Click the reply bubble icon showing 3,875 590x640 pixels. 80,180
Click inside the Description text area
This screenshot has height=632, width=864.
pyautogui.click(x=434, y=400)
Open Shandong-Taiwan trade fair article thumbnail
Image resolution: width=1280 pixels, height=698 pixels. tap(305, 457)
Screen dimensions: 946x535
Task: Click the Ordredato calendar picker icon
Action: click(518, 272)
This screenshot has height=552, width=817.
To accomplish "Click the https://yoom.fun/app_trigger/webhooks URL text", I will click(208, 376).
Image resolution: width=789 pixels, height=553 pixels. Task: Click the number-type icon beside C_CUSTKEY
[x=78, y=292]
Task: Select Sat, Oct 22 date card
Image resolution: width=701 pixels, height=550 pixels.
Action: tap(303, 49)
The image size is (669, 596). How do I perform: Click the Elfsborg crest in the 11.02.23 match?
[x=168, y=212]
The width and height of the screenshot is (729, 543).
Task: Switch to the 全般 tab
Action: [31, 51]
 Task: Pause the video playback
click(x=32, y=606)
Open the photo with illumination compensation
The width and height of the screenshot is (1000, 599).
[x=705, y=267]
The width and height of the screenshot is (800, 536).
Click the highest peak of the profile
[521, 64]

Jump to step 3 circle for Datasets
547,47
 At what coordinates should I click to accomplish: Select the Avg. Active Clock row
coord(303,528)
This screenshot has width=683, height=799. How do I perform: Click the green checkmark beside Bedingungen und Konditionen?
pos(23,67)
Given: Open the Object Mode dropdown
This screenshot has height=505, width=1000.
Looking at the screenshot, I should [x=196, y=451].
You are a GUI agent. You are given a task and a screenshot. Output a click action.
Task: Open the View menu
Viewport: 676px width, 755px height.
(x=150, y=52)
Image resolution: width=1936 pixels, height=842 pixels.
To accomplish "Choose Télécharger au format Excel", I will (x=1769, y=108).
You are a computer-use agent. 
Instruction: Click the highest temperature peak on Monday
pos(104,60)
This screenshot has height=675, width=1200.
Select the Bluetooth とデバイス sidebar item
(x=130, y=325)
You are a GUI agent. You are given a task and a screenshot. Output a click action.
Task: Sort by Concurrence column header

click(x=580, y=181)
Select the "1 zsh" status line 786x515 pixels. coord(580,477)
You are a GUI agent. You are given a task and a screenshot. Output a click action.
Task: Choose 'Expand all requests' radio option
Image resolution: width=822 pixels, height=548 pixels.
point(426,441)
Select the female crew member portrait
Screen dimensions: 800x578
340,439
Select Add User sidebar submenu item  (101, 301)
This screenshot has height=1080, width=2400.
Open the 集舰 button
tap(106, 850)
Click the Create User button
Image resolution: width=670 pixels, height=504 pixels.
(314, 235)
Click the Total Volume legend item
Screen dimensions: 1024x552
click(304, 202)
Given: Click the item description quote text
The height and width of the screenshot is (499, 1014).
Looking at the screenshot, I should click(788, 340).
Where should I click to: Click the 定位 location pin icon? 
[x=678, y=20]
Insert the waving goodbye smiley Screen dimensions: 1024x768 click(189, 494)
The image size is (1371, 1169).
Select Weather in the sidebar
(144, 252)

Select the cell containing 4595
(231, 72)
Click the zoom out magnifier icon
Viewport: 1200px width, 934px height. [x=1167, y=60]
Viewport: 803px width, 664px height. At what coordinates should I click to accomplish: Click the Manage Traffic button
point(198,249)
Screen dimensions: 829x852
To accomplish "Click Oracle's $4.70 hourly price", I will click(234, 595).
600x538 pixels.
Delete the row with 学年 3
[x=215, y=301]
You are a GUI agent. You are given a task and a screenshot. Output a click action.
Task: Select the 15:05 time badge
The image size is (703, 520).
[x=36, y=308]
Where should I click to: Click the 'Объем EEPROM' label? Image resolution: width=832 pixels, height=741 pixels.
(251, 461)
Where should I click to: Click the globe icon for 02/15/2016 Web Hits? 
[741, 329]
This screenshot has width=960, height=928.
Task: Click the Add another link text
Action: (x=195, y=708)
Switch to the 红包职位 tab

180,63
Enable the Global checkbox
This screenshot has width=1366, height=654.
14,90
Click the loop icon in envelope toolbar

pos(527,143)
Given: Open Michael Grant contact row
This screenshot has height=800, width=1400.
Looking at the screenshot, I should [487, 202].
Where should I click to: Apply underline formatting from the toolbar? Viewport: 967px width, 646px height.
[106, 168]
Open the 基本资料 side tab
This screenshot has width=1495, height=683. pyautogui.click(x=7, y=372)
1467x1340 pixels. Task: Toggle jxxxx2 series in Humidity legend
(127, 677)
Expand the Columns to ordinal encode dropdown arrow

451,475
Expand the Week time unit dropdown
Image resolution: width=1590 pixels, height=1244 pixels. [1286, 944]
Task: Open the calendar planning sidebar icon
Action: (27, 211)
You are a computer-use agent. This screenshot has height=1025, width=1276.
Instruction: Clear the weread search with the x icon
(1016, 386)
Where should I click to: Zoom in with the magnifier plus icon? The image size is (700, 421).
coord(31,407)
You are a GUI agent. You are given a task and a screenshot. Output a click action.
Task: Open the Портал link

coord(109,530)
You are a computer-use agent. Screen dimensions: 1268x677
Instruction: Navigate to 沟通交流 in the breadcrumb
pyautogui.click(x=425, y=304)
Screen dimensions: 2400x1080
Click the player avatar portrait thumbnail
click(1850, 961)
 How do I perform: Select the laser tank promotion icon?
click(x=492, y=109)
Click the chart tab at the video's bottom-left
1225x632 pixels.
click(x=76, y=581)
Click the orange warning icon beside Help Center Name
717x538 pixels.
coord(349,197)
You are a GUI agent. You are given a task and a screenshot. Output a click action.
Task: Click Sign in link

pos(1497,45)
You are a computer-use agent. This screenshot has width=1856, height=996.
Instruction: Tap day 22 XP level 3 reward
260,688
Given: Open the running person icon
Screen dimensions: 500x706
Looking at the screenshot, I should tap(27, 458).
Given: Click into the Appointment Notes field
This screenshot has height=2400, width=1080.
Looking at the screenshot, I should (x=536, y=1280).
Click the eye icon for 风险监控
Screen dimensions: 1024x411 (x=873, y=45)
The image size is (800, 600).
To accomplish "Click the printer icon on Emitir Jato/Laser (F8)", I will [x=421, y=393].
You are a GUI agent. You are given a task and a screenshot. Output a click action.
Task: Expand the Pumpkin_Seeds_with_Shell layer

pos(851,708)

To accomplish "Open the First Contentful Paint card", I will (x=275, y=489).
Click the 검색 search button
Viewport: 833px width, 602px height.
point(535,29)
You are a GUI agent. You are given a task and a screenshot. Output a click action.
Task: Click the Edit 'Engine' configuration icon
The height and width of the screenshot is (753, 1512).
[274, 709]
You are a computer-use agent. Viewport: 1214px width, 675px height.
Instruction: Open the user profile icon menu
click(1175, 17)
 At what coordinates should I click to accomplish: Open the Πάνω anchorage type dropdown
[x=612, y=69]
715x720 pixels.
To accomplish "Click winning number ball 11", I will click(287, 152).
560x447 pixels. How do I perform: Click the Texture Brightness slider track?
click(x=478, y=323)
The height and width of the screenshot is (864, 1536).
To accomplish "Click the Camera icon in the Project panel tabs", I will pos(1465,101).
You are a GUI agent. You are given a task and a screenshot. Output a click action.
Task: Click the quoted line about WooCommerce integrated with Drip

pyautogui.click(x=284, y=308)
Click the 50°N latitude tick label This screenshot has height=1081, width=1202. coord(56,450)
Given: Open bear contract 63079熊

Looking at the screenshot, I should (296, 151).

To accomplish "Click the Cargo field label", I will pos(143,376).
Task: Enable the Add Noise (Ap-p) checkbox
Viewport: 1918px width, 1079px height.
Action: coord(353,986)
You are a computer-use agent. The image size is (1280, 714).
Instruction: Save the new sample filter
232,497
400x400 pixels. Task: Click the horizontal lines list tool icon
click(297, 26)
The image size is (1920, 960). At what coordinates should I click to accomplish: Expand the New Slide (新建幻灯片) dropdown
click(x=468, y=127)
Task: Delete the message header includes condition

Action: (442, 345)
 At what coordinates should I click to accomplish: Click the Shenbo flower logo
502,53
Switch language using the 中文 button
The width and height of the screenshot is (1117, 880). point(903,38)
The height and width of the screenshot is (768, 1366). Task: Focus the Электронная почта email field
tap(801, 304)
# # # #
→ Exercise description:
Search the records above for the word "will", then say how many lines contain it. Give the number alone.

→ Answer section:
8